**ASSIGNMENT**
Please rewrite everything from the line with "has width=1292, height=1410." down to the line with "(399, 126)." in the entries below, replacing "Identify" with "Find" and keeping all else unchanged. Leave the pictures out of your answer.

**MATERIAL FOR THIS EXERCISE**

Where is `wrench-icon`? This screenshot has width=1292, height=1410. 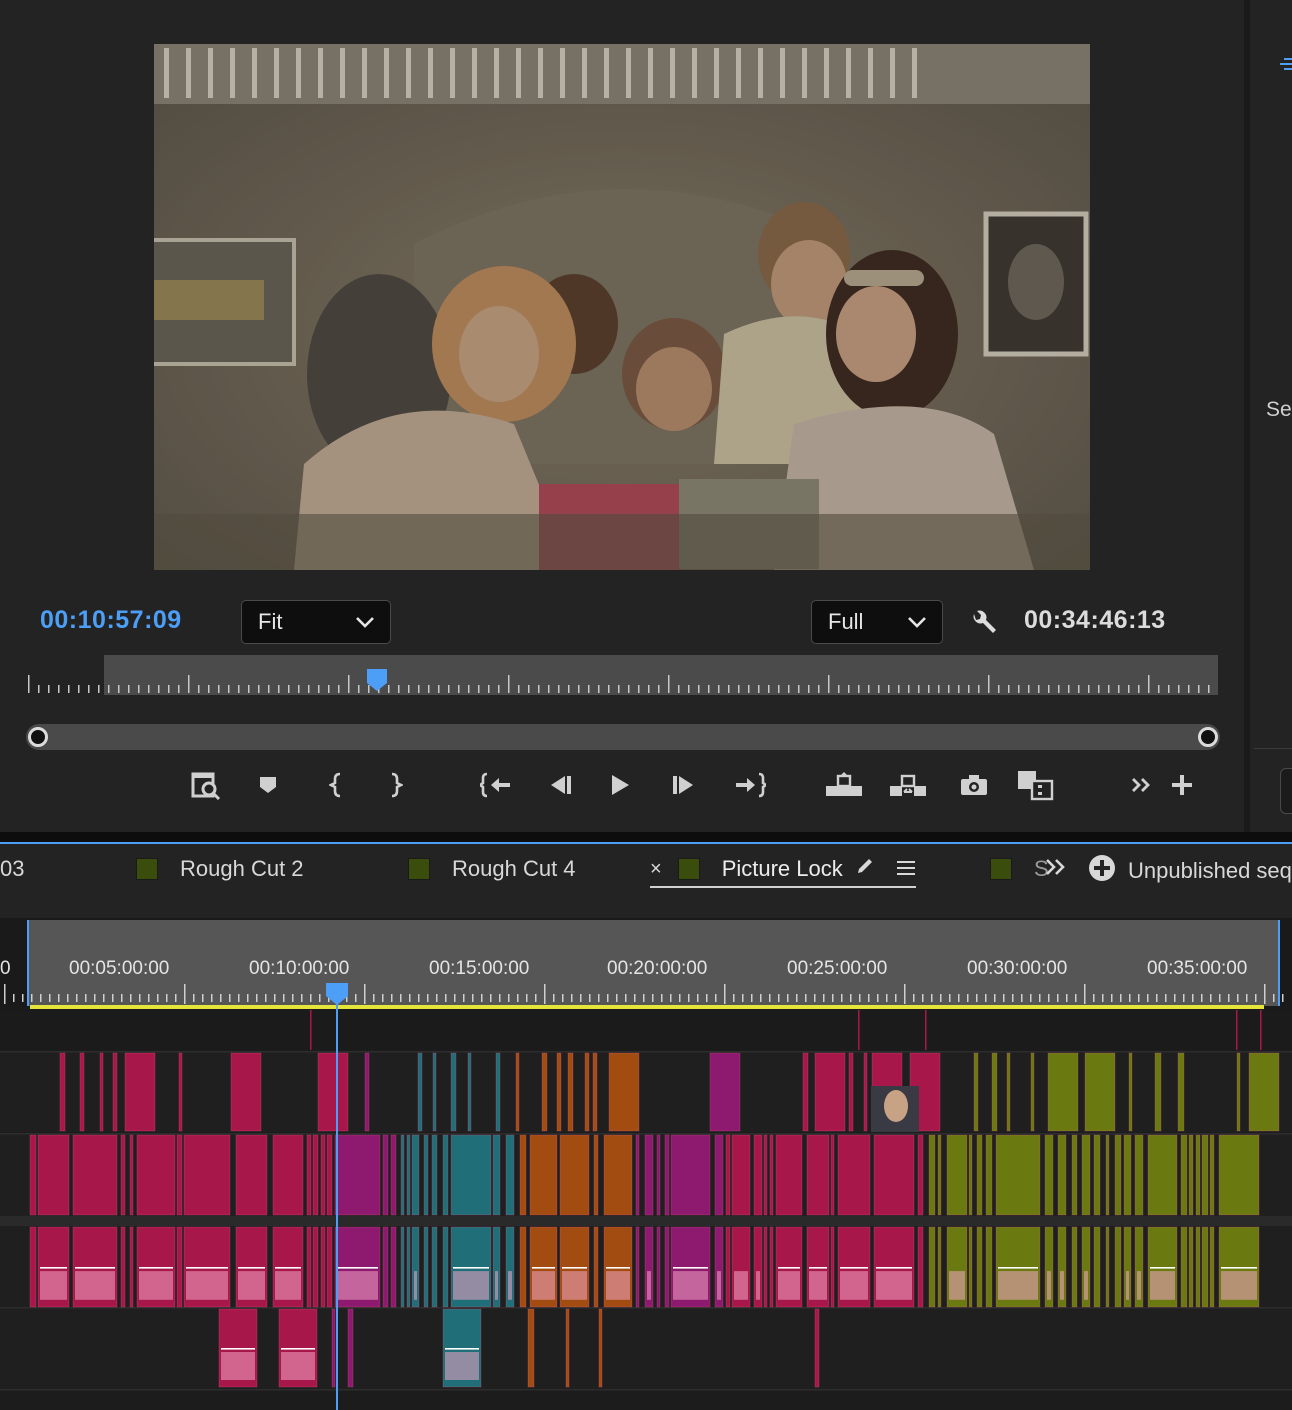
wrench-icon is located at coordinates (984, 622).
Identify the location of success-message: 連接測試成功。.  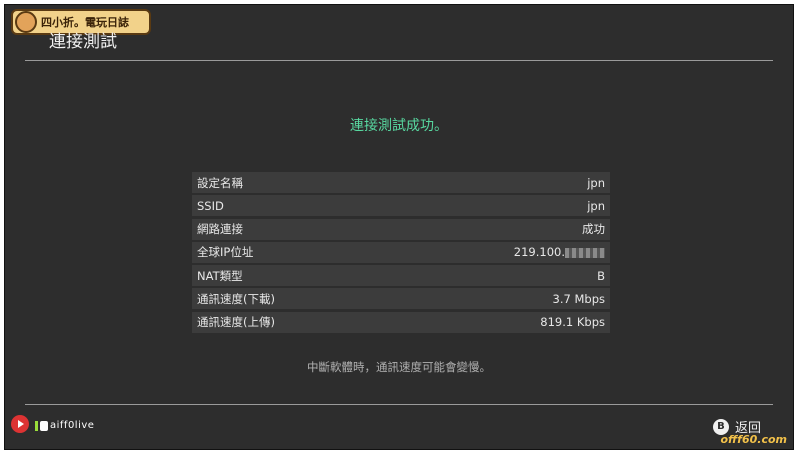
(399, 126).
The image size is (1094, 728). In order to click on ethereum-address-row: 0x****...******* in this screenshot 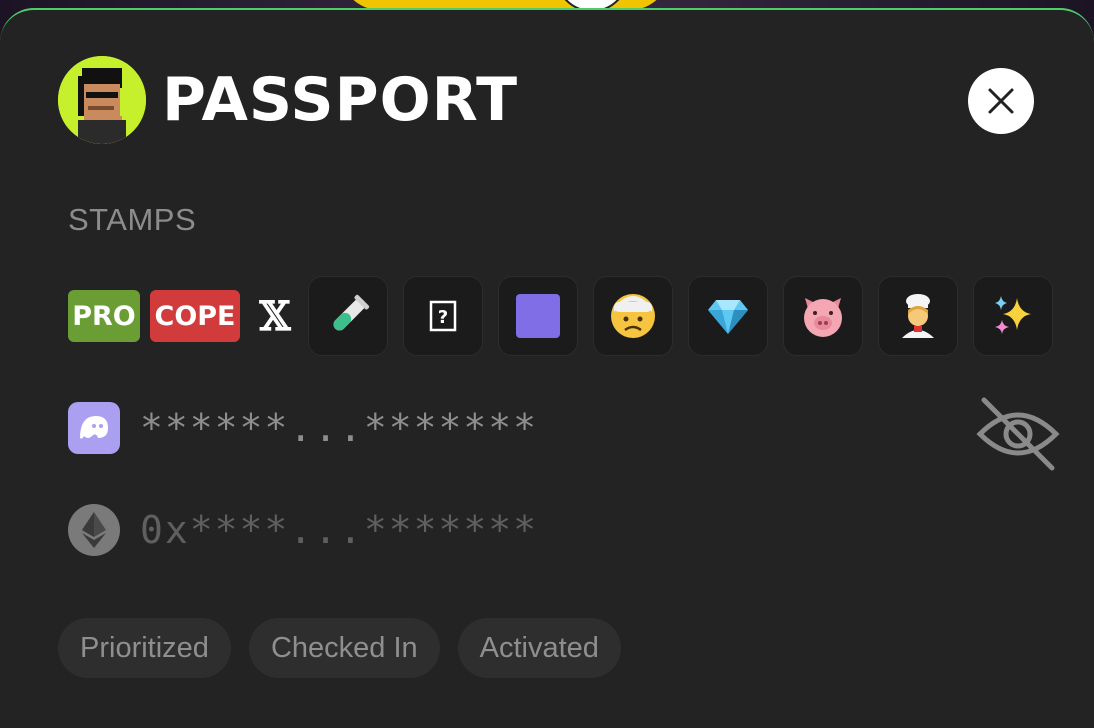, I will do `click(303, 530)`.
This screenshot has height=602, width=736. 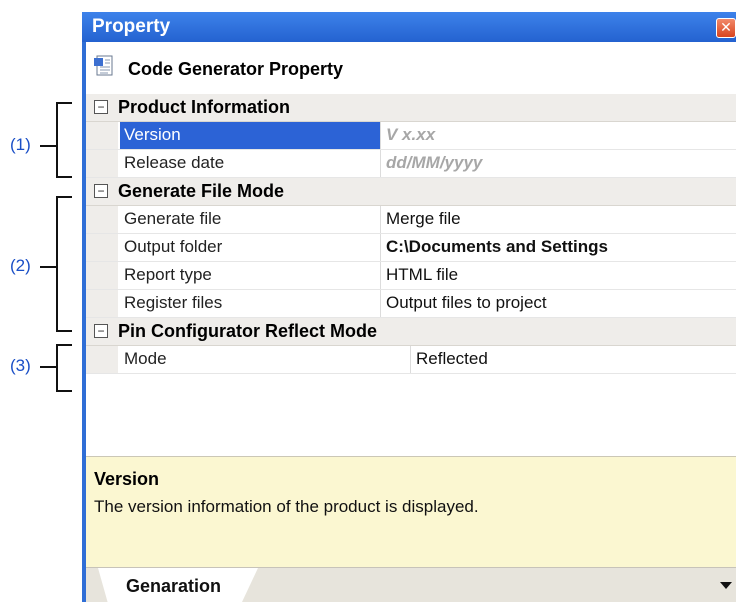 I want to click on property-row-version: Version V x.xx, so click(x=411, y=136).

---

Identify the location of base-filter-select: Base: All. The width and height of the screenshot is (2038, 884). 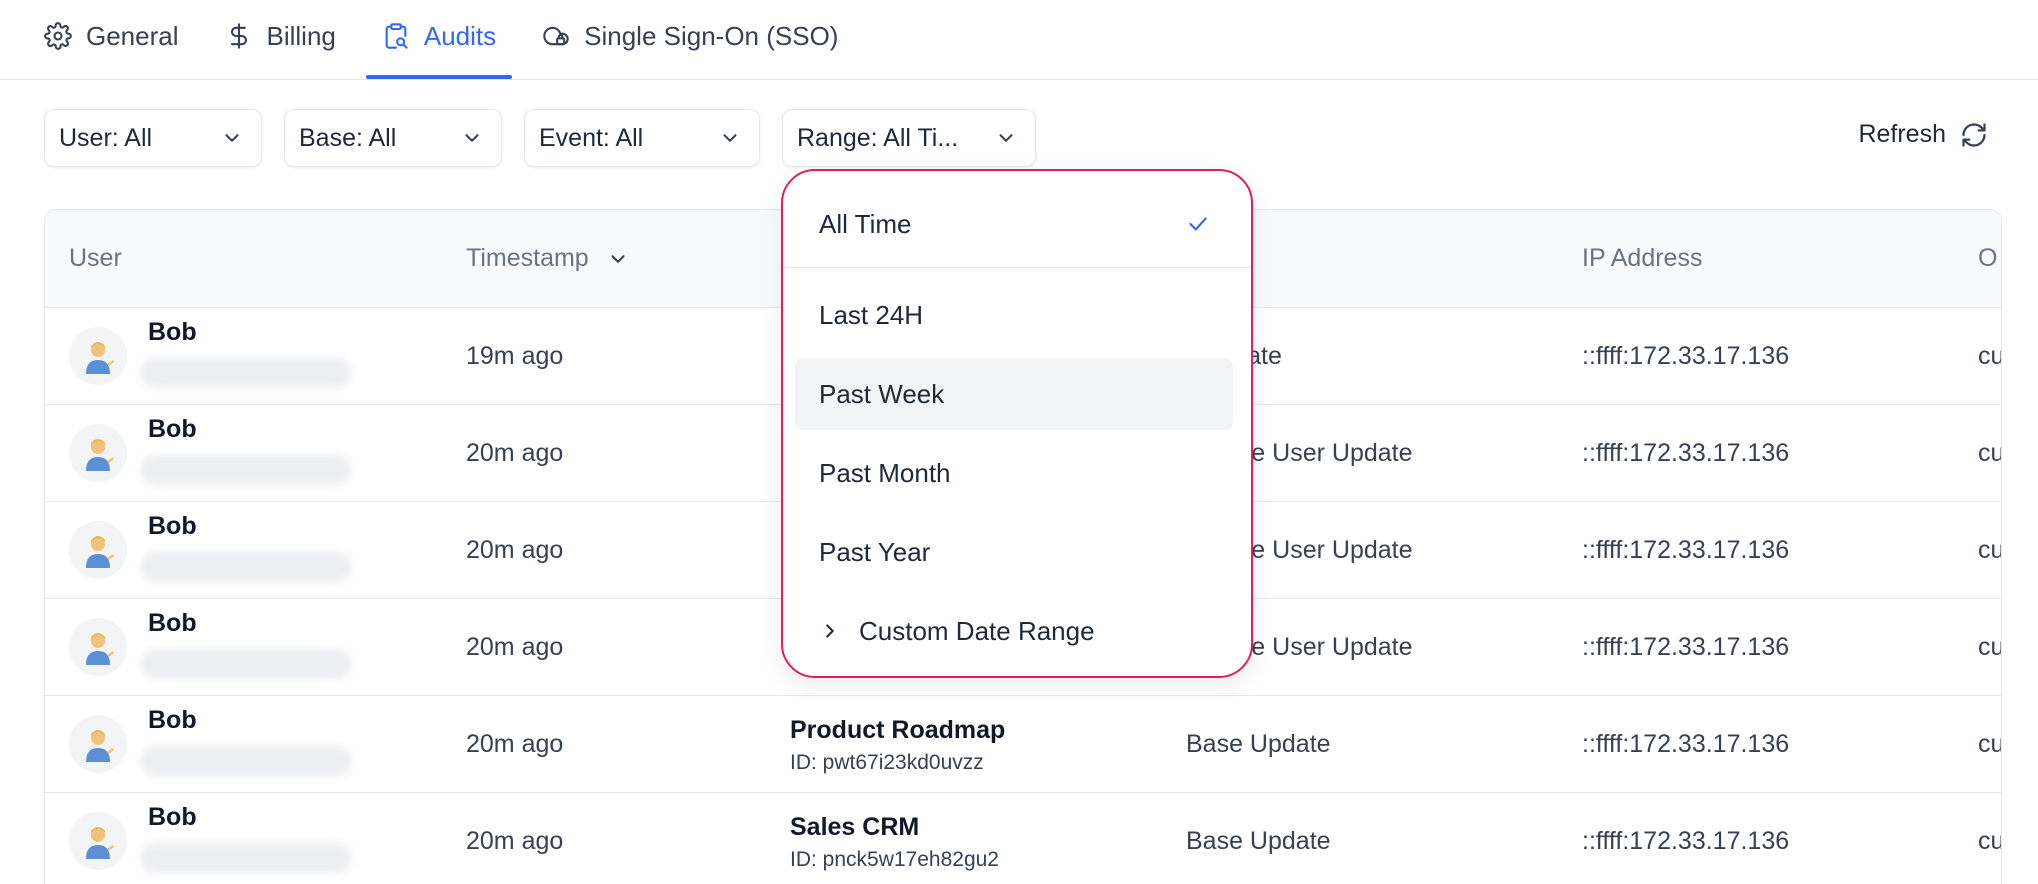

**RESULT OF THIS EXERCISE**
Where is `wrench-icon`? This screenshot has width=1292, height=1410. 
wrench-icon is located at coordinates (984, 622).
Find the location of success-message: 連接測試成功。.  
(399, 126).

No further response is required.